In general, the parameters of predicates can be constants, or variables, or regular expressions. Variables are used in macros, see below. The syntax for using regexes is REGEX("your_reg_exp_here").

NOTE: The predicates that expect types, such as has_type or method_return_type or objc_method_has_nth_parameter_of_type also accept regexes, but the syntax is a bit different: REGEX('your_reg_exp_here'), and this regex can be embedded inside another string, for example: has_type("REGEXP('NS.+')*" ) which stands for pointer to a class of name starting with NS.

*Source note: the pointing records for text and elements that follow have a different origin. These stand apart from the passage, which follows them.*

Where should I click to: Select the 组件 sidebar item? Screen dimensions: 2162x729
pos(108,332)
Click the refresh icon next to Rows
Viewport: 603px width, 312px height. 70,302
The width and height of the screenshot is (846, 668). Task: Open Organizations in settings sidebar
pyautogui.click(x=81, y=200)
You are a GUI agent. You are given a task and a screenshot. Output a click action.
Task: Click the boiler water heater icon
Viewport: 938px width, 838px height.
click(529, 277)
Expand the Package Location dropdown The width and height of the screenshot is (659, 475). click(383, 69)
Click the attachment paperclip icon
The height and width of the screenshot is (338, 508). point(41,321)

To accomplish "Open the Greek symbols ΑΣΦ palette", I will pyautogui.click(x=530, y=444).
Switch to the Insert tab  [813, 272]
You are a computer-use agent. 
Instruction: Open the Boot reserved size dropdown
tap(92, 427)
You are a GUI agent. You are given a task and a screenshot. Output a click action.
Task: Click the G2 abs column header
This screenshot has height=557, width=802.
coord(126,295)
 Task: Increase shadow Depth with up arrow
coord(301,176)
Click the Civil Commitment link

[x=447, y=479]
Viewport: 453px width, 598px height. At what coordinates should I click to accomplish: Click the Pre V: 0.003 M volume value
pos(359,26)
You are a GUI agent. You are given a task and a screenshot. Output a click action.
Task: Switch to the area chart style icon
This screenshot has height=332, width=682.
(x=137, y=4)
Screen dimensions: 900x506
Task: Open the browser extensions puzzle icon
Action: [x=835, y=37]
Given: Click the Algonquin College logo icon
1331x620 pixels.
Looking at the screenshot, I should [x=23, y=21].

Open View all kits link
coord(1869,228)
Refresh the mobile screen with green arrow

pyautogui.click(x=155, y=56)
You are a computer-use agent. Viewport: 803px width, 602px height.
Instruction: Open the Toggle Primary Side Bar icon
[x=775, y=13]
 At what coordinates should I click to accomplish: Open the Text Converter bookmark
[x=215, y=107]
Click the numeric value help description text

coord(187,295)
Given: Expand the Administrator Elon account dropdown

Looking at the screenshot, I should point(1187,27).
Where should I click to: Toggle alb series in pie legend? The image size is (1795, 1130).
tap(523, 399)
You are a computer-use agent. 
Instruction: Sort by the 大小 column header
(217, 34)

If you need to add a new predicate, write the predicate in cPredicates.ml and then register it in CTL.ml.

AL Formulas

Formulas are defined using a variation of the CTL temporal logic. CTL is a logic expressing properties of a tree model. In the case of AL, the tree is the AST of the program. Formulas are defined according to the following grammar:

formula ::= predicate
          | NOT formula
          | formula1 OR formula2
          | formula1 AND formula2
          | formula1 IMPLIES formula2
          | formula1 HOLDS-UNTIL formula2
          | formula1 HOLDS-EVERYWHERE-UNTIL formula2
          | formula HOLDS-EVENTUALLY
          | formula HOLDS-EVERYWHERE-EVENTUALLY
          | formula HOLDS-NEXT
          | formula HOLDS-EVERYWHERE-NEXT
          | formula HOLDS-ALWAYS
          | formula HOLDS-EVERYWHERE-ALWAYS
          | WHEN formula HOLDS-IN-NODE node-name-list
          | IN-NODE node-name-list WITH-TRANSITION transition-name
               formula HOLDS-EVENTUALLY

The first four cases (NOT, OR, AND, IMPLIES) are classic boolean operators with the usual semantics. The others are temporal operators describing how the truth-value of a formula is evaluated in a tree. Let's consider case by case.

Formula Semantic meaning
F1 HOLDS-UNTIL F2 from the current node, there exists a path where F1 holds at every node until F2 becomes true

An example is depicted in the following tree. When F1 or F2 hold in a node this is indicated between square brackets. The formula F1 HOLDS-UNTIL F2 holds in the green nodes.


Formula Semantic meaning
F HOLDS-EVENTUALLY from the current node there exists a path where at some point F becomes true

In the picture below, as F holds in n10, then F HOLDS-EVENTUALLY holds in the green nodes n1, n7, n10. This is because from these nodes there is a path reaching n10 where F holds. Note that it holds for n10 as well because there exists a trivial path of length 0 from n1 to itself.


Formula Semantic meaning
F HOLDS-EVERYWHERE-EVENTUALLY in every path starting from the current node at some point F becomes true

For example, in the tree below, the formula holds in every green node because every paths starting from each of them eventually reaches a node where F holds.


Formula Semantic meaning
F HOLDS-NEXT from the current node (we are visiting) there exists a child where F is true

In the tree below, the formula F HOLDS-NEXT it is true only in n1 as it's the only node with a child where F holds (node n3). In AL, NEXT is synonym of child as, in terms of a path in the tree, a child is the next node.


Formula Semantic meaning
F HOLDS-EVERYWHERE-NEXT from the current node in every existing child F is true

In the tree below, the formula F HOLDS-EVERYWHERE-NEXT it is true in n1 as it's the only node for which in every child F holds (node n2, n3, and n7).


Formula Semantic meaning
F HOLDS-ALWAYS from the current node there exists a path where F holds at every node

In the tree below F HOLDS-ALWAYS holds in n1, n2, n8 because for each of these nodes there exists a path where F holds at each node in the path.


Formula Semantic meaning
F HOLDS-EVERYWHERE-ALWAYS from the current node, in every path F holds at every node

F HOLDS-EVERYWHERE-ALWAYS holds in n2, n4, n5, and n8 because when we visit those nodes in every path that start from them F holds in every node.


Formula Semantic meaning
WHEN F HOLDS-IN-NODE node1,…,nodeK we are in a node among node1,…,nodeK and F holds

WHEN F HOLDS-IN-NODE n2, n7, n6 holds only in node n2 as it is the only node in the list n2, n7, n6 where F holds.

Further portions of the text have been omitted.